A Path for the Social Media Reluctant Organization

by Holly Heiberg on December 21, 2010


Traditional, hierarchical institutions have a difficult time embracing the flattened, dynamic and complex reality of communication through Web 2.0 technologies.   Many institutions are reluctant to engage with their target audience through social media because they fear failure or simply the unknown. Often the critical window when engagement is most important—as during a crisis—is the time when an institution becomes most paralyzed.  There are times not to engage, but strategy, not fear, should determine the right path.

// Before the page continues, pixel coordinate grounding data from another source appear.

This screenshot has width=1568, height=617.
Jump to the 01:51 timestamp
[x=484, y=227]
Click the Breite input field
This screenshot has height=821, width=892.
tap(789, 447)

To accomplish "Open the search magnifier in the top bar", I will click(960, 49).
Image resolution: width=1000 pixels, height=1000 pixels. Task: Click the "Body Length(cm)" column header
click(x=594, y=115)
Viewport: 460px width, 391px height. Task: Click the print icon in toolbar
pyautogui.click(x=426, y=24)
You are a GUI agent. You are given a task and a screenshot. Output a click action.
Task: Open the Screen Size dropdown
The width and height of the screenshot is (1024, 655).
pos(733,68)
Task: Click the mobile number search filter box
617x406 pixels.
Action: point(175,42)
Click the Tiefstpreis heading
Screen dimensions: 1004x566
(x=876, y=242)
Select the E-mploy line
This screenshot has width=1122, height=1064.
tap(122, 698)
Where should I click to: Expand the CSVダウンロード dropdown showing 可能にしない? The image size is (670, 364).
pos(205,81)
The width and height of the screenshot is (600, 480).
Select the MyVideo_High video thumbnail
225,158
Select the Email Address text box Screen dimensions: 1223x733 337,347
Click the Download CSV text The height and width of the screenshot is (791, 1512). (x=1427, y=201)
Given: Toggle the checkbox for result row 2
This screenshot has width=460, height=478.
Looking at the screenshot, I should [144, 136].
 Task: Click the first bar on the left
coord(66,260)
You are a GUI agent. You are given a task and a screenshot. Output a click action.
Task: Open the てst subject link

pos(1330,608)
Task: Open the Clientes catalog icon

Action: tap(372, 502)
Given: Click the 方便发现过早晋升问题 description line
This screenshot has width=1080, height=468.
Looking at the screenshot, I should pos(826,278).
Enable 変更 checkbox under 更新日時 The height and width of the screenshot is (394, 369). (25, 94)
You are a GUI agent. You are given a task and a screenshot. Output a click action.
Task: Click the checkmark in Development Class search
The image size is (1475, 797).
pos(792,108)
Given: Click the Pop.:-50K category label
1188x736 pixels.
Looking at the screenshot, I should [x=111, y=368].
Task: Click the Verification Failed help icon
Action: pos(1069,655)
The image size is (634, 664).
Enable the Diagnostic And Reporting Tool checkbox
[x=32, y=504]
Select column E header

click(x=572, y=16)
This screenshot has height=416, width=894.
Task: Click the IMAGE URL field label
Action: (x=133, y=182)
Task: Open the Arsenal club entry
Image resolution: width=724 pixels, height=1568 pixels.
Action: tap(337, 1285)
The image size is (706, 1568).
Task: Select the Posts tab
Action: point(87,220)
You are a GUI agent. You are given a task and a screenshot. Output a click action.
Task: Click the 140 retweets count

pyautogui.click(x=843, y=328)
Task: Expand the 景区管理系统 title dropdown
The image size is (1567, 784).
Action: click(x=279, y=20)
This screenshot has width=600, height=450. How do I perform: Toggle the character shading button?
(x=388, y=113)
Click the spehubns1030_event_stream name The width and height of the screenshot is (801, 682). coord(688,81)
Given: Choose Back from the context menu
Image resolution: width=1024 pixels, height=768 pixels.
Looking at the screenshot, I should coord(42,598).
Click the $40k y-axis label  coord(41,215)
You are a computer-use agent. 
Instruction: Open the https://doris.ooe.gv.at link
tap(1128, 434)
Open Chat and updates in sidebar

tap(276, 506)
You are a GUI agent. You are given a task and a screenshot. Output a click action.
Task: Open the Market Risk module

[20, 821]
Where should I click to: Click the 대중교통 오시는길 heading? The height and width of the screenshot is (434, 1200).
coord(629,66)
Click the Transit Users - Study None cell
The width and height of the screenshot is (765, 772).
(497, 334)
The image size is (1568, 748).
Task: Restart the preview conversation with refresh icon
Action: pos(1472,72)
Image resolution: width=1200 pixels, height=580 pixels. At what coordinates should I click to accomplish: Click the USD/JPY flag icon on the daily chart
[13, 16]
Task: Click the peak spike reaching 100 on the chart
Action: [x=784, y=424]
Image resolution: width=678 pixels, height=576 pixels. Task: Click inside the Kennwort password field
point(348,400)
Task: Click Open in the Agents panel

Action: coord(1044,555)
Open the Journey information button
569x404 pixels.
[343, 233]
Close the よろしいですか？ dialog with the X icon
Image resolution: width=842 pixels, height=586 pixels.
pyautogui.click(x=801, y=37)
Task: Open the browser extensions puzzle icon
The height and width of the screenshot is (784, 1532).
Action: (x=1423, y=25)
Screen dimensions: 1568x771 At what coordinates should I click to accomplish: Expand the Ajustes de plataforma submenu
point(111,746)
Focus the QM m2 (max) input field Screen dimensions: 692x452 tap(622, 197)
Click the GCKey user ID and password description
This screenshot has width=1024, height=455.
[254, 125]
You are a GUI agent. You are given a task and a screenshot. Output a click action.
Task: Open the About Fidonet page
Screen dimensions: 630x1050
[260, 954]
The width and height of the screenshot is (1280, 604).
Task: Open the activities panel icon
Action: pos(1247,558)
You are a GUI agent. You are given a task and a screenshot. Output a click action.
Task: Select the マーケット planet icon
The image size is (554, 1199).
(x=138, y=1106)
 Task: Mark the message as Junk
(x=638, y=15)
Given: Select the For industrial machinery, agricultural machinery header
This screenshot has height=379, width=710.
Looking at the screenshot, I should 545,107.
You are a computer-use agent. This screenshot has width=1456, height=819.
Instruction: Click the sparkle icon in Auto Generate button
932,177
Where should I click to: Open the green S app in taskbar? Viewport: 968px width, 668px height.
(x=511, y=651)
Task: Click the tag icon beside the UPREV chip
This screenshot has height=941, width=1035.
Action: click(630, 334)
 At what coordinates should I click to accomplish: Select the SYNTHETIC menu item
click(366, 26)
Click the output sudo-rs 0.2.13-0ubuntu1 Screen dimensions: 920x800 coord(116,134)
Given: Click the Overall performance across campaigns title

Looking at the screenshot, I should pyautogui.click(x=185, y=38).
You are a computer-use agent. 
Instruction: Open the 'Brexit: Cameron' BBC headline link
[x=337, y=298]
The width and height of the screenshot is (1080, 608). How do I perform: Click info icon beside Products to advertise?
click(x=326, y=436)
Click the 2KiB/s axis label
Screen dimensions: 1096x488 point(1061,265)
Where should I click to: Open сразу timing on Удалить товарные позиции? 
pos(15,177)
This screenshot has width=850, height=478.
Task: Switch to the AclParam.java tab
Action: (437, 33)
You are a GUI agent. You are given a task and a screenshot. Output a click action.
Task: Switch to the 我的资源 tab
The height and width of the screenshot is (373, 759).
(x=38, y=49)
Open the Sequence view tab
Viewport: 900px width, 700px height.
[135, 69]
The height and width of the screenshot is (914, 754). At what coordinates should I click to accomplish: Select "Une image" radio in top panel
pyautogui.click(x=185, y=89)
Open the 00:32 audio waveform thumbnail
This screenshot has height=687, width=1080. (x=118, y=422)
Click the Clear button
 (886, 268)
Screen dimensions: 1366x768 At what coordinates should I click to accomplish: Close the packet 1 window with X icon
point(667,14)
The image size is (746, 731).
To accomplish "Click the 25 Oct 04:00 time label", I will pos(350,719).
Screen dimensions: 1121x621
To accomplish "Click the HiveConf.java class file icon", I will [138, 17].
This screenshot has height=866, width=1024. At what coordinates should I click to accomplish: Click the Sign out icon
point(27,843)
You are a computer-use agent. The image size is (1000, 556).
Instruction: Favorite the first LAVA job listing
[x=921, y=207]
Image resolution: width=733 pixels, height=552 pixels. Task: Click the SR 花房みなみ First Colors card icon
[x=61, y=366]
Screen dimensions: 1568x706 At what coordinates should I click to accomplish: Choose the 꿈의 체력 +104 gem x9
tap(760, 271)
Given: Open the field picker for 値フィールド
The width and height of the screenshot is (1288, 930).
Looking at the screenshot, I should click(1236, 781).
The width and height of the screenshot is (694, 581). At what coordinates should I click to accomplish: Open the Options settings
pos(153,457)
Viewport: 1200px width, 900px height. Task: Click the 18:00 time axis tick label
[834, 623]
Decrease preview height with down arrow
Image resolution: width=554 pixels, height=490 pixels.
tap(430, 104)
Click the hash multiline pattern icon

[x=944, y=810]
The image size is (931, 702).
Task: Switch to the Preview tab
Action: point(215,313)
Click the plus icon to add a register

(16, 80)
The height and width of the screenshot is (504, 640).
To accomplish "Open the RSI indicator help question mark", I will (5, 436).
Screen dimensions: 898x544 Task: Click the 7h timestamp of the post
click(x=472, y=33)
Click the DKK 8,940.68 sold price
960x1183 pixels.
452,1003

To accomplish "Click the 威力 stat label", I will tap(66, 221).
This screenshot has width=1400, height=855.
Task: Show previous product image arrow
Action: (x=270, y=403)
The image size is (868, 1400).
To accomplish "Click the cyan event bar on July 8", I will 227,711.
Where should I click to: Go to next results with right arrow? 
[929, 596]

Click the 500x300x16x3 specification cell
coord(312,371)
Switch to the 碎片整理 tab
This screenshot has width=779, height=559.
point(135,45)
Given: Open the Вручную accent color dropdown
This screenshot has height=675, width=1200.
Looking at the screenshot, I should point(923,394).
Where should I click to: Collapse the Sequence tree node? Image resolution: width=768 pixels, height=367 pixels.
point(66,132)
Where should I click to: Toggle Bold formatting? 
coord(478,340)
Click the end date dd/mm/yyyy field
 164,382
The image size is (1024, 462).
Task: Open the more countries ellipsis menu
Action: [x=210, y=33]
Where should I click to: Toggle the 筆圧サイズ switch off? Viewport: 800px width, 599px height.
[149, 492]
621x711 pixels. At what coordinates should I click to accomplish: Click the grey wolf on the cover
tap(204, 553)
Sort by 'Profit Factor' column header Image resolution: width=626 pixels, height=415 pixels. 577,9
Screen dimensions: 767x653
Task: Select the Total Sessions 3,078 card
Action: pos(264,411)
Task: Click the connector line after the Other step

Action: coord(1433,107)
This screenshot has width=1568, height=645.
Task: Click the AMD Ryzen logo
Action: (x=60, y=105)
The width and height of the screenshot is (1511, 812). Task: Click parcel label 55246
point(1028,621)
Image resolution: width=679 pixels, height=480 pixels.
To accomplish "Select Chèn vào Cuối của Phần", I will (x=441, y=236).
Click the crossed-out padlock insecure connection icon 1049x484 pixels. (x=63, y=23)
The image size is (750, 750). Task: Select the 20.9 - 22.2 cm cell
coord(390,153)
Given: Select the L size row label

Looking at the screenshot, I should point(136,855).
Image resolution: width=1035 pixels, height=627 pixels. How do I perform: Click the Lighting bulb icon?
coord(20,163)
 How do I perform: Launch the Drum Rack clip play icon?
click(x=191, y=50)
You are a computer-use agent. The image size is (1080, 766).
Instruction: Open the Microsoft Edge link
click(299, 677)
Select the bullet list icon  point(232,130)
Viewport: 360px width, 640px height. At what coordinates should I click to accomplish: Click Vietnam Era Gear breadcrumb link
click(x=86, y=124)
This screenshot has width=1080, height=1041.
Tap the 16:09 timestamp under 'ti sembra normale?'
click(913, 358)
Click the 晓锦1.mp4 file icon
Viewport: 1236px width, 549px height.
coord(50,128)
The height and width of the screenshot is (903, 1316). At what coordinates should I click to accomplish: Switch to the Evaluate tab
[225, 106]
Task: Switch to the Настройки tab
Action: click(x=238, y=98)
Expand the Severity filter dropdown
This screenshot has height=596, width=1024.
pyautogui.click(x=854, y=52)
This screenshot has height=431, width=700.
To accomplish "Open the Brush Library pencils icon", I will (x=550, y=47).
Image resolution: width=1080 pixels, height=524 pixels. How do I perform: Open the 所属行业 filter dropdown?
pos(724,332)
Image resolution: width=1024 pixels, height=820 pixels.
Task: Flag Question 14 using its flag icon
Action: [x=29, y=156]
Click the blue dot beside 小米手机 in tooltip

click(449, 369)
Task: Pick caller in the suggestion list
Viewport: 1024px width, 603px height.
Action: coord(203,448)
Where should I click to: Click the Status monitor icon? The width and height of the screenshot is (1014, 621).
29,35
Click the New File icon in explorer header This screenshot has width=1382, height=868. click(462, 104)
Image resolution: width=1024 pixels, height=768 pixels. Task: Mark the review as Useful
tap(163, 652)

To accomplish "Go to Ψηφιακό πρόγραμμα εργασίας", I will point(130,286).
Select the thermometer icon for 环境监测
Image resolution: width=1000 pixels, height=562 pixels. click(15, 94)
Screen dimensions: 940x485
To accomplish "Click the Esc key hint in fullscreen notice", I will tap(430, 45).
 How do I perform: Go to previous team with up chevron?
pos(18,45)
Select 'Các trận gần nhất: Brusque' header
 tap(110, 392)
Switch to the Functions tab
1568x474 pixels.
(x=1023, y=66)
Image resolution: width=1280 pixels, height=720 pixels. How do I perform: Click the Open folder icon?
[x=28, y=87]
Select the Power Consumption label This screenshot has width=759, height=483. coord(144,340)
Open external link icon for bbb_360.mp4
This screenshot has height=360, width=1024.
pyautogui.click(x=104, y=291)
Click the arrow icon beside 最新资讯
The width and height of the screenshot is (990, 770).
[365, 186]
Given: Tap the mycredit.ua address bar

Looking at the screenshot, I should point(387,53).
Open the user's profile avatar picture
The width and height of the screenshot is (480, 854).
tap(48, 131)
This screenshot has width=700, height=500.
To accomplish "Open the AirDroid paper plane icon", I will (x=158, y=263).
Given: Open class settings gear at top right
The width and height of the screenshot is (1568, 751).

Resilience: Learning from Failure

While missteps may cause some short-term harm, the benefit from continuous engagement based upon sound strategy outweighs the risks. For example, Whole Foods survived its disingenuous sock puppet scandal, and Walmart worked through the lack of transparency of their Jim and Laura campaign. Not only did these companies survive; they learned, adapted, and improved engagement.

The Adaptive Action Approach

Innovative approaches may not always succeed, but failure should be seen as part of the iterative process on the road to success.  My colleague Lynn Johnson and I have studied how social media enables self-organizing around an issue or cause, and how traditional, hierarchical institutions can effectively interact through self-organizing phenomenon.  Dr. Glenda Eoyang of Human Systems Dynamics, who has participated in a TRG workshop on self-organizing, developed a method of adaptive action to engage with complex or self-organizing systems.  Adaptive action is different from traditional processes because it is about leaping as you look.  Adaptive actions are immediate, often simple steps that change a condition, which, in turn, influences change in a whole system.  See a landscape diagram developed by Dr. Eoyang below.

Because the process is iterative, there is room to sort out what is working and what is not in real time and adapt accordingly. Key to the adaptive action process are observable outcomes over a short time-span so that evaluation is continual and informs further decision making.  In short, to operate in today’s complex environment, an institution must adapt to the ever-changing information environment or face obsolescence.

An Adaptive Approach to Social Media Engagement

At a recent social media train-the-trainer workshop sponsored by TRG, Rob Cottingham of Social Signal suggested these simple processes for traditional institutions to mitigate the unknown consequences of engagement.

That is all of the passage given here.